Searchable abstracts of presentations at key conferences in endocrinology
Endocrine Abstracts (2009) 20 P34

ECE2009 Poster Presentations Adrenal (54 abstracts)

The utility of the low dose dexamethasone suppression test in patients diagnosed with an adrenal incidentaloma

Miguel Debono , Charlotte Durrington , Scott Williams & John Newell-Price

Academic Unit of Diabetes, Endocrinology & Metabolism, University of Sheffield, Sheffield, UK.

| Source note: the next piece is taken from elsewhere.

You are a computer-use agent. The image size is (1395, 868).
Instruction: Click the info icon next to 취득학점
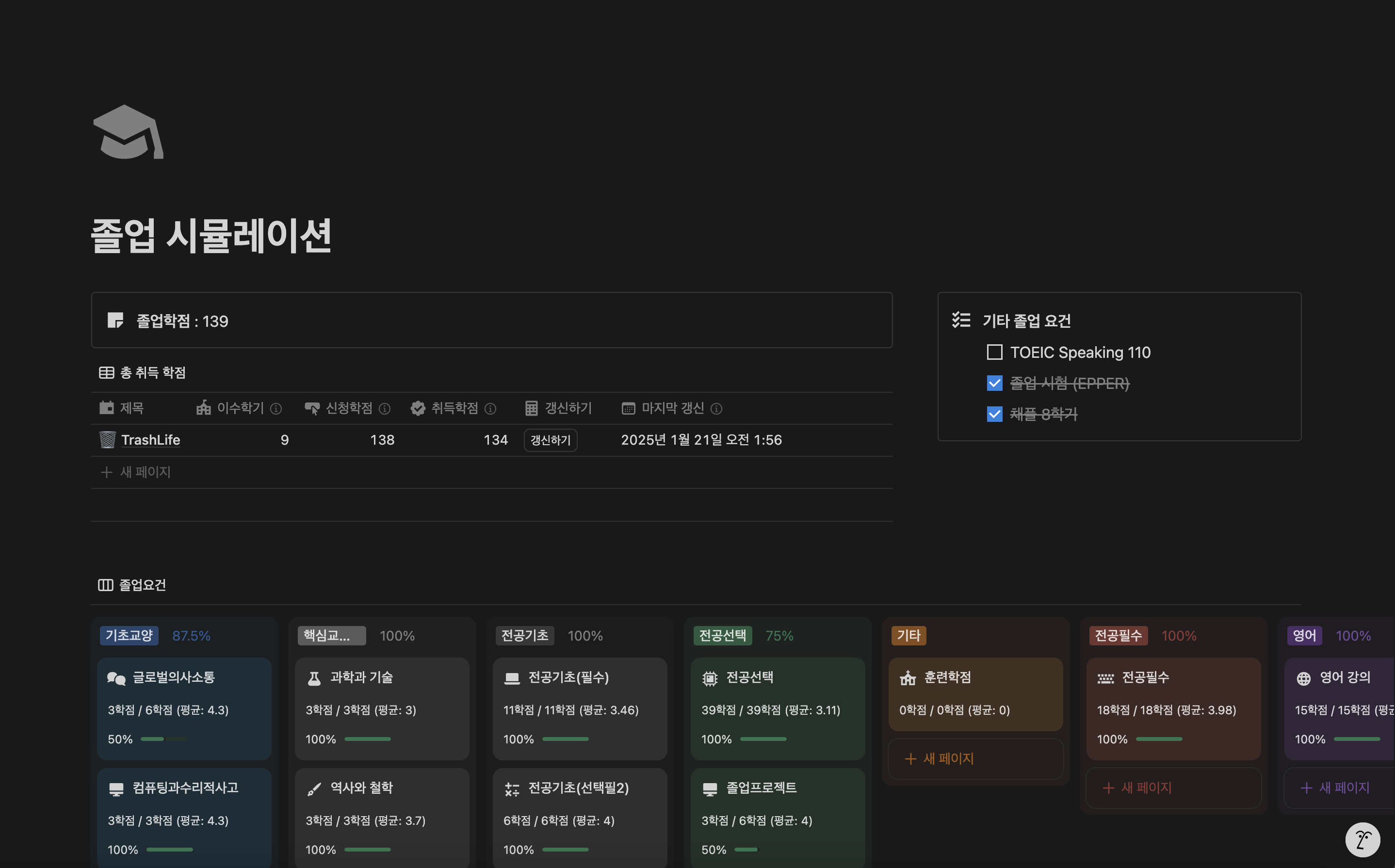(x=490, y=409)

Objective: The diagnosis of subclinical Cushing’s syndrome in patients with incidentalomas is not always straight forward and a number of different criteria have been used. The 1 mg overnight dexamethasone suppression test has been recommended as a screening test, followed up by other tests of the hypothalomo–pituitary–adrenal axis to confirm the diagnosis. In this study we investigate whether the low-dose dexamethasone suppression test offers additional information to the overnight dexamethasone suppression test in establishing diagnosis.

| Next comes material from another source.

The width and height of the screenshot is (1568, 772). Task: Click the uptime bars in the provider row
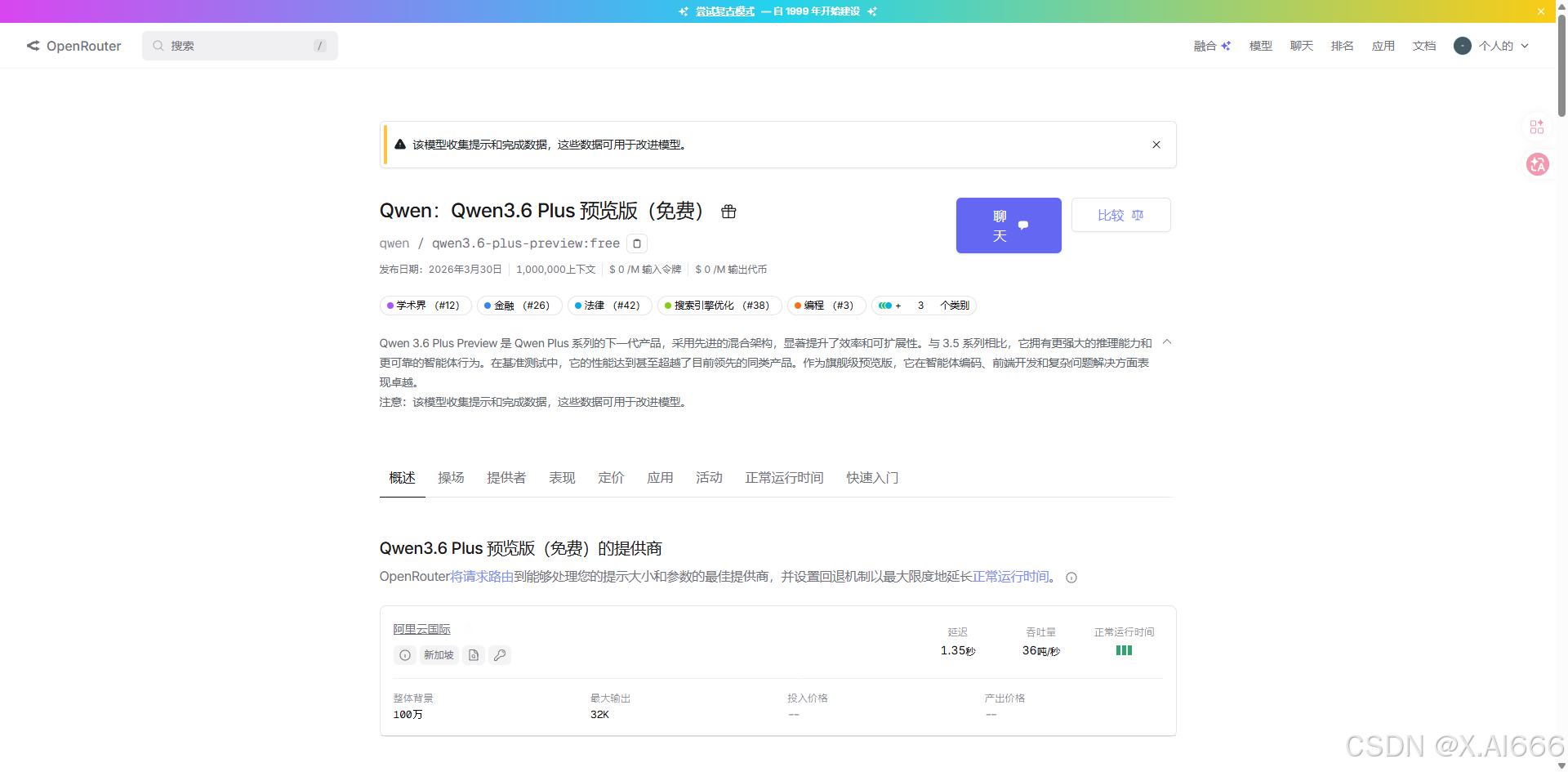[1123, 650]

Design: Retrospective, observational study.

Patients and measurements: Demographic and clinical data were collected on 137 patients diagnosed with incidentalomas. A full endocrinology work up was performed.

Results: There were 76/137 (55%) patients who had either a positive overnight dexamethasone suppression test or/and a low-dose dexamethasone suppression test. 60/103 (58%) patients were found to have a positive overnight dexamethasone test whilst 45/63 (71%) patients had a positive low-dose dexamethasone test. 29 patients had both tests done of which 20/21 patients with a cortisol level >70 nmol/l after the overnight dexamethasone test had a positive low-dose dexamethasone test, whilst the other 8 patients, all of which had a cortisol level <70 nmol/l post-overnight dexamethasone test, had a negative low-dose dexamethasone test. Correlation analysis revealed a significant positive correlation between cortisol levels for both tests (r=0.78; P<0.001). Mean cortisol levels after each test were similar (103 vs 104.8 nmol/l; P=0.9).

Conclusion: We have established that in patients with a cortisol level of >70 nmol/l after an overnight dexamethasone test, the low-dose dexamethasone suppression test is usually positive and will not offer more information than the overnight dexamethasone suppression test in the diagnostic work-up of subclinical Cushing’s syndrome.